Strengths and limitations
The review followed established scoping review methodology (PRISMA-ScR) and clearly distinguished studies on malignant/premalignant lesions from other SB abnormalities, facilitating a focused interpretation. It also categorized studies by methodology, highlighting gaps. Limitations include the absence of a formal risk-of-bias assessment, high heterogeneity preventing quantitative synthesis, and the retrospective, single-center nature of most studies with image-level outcomes, which may lead to overestimated performance and limited external validity. Therefore, the findings represent an evidence map, not a confirmation of AI's clinical readiness for cancer-specific diagnosis in SB endoscopy.
Conclusions
AI shows potential in supporting small bowel abnormality detection, especially in capsule endoscopy, by reducing reading time and missed findings.
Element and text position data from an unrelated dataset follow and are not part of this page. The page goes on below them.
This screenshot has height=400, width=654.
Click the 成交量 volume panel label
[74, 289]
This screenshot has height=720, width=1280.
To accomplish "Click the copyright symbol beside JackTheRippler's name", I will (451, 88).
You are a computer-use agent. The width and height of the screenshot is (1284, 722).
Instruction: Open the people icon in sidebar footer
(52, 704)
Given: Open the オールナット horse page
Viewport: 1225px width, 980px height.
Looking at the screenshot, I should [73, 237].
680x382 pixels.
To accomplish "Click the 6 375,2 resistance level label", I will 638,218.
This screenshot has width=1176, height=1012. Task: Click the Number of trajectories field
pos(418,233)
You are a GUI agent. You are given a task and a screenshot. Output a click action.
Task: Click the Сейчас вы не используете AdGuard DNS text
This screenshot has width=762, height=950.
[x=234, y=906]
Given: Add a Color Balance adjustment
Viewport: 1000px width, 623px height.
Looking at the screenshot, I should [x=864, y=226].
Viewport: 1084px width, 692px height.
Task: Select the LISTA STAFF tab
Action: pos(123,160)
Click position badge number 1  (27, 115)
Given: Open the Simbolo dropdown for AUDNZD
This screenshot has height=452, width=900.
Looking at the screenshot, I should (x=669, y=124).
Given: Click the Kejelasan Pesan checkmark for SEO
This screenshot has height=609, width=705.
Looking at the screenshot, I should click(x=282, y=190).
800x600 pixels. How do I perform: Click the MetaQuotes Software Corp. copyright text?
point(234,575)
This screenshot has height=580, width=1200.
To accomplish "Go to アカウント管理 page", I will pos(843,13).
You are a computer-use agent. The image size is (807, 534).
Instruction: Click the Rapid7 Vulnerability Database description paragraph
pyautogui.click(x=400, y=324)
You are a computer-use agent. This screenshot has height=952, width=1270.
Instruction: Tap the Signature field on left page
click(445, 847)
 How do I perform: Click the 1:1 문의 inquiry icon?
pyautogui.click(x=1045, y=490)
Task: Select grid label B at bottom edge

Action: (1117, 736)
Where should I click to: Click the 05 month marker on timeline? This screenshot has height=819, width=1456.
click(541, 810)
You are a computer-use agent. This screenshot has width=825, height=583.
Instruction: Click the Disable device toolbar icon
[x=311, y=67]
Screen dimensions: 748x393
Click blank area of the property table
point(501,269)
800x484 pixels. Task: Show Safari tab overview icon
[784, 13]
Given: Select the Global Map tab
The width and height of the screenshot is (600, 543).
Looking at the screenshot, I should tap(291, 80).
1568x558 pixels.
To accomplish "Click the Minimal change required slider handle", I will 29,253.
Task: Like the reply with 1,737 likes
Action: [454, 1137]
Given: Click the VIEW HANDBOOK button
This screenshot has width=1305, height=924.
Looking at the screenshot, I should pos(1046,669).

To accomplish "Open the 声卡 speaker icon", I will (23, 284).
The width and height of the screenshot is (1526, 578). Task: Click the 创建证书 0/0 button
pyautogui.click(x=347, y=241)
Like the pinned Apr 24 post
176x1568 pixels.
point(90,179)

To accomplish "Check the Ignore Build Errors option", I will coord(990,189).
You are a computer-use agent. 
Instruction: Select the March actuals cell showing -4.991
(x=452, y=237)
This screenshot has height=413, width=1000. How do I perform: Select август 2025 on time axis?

However, current evidence is limited, primarily focusing on general lesion detection rather than precise neoplastic characterization or cancer-specific diagnosis. The reported high diagnostic performance may be inflated due to retrospective designs, selected image datasets, image-level analyses, and insufficient prospective multicenter validation. Consequently, the clinical implementation of AI for cancer-specific diagnosis in small bowel endoscopy requires further robust validation.